3. Frente al vértigo de la licuación económica y la vorágine de las redes, apostar por la organización sigue siendo el único trasvasamiento generacional posible, el único cuidado de lo común. No hay atajos ni soluciones mágicas. Las redes digitales no pueden ser evadidas, porque no está lo virtual por un lado y lo real por el otro; pero son un campo inclinado, ideológico en su misma estructura, un dispositivo de guerra (no otro es el origen de internet) para dividirnos y explotarnos y, por lo tanto, tienen que ser reterritorializadas, es decir, su uso debería llevar a que, combatiendo los discursos de odio y la prédica individualista, nos sustraigamos de la pantalla, a que recuperemos el tiempo sobre nuestras vidas, a que pongamos en suspenso sus efectos perniciosos sobre la subjetividad de las personas; de la misma manera que el Estado—o, idealmente, un bloque regional más grande y compacto—necesita reterritorializar los flujos de capital, que son por definición desterritorializadores y apátridas. Sin comunidad organizada y sin espíritu nacional es imposible.

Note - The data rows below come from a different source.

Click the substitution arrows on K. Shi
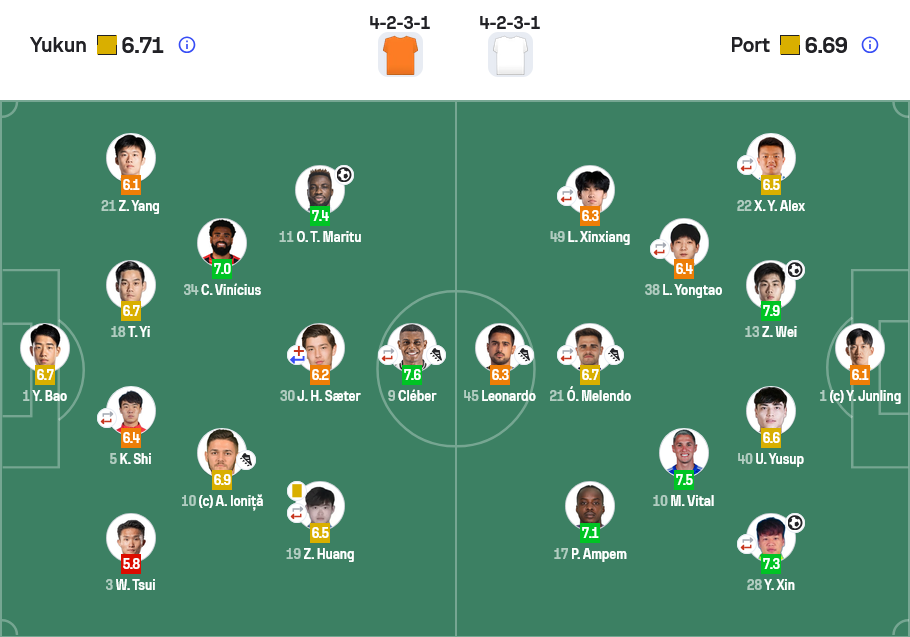This screenshot has height=637, width=910. click(x=106, y=418)
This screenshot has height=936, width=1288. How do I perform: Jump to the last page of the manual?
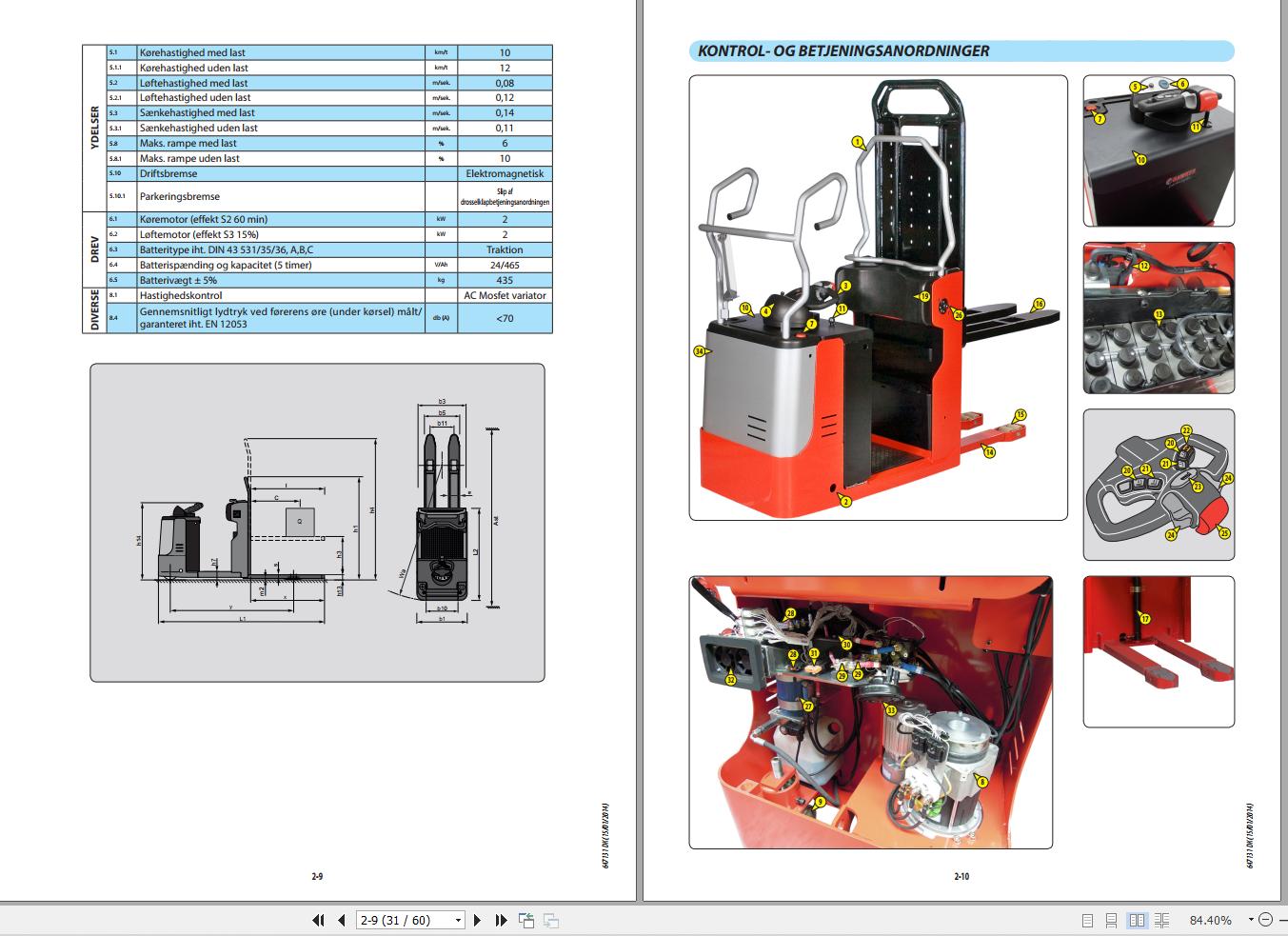pos(500,920)
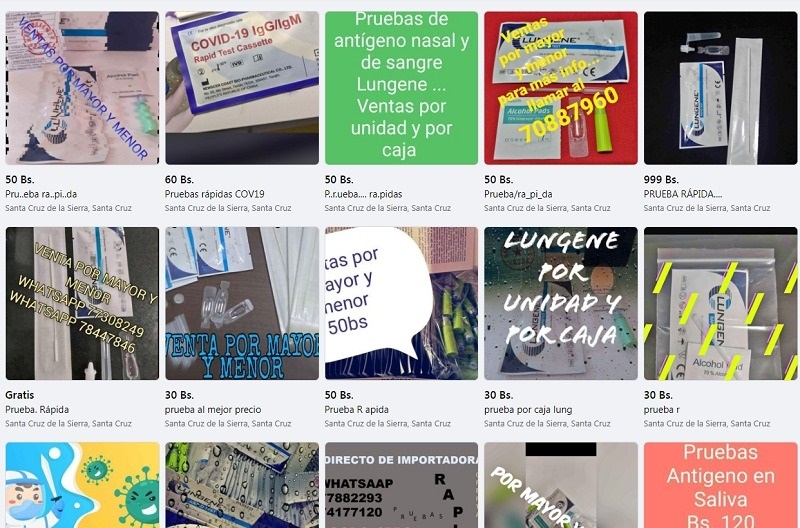The image size is (800, 528).
Task: Click the 'Prueba R apida' listing title
Action: (x=356, y=409)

Explicaba Fidel Castro que nunca hay que tener una sola política, siempre se deben tener dos: una para la población y otra para el adversario. Hoy a la población le proponemos: solidaridad, organización, discusión política y representación. Al adversario, por el contrario, debemos desafiarlo. Como lo hicimos en Juncal y Uruguay un sábado 27 de agosto. Como lo hicimos en 2017 con Unidad Ciudadana. Como lo hizo Cristina gobernando. Como el kirchnerismo nos enseñó a hacer política. Dar peleas sin certeza de ganarlas pero con la convicción de que deben ser dadas sin titubeos ni especulaciones. Por la memoria de nuestros compañeros, por la felicidad de nuestro pueblo, por la Argentina de los que vendrán.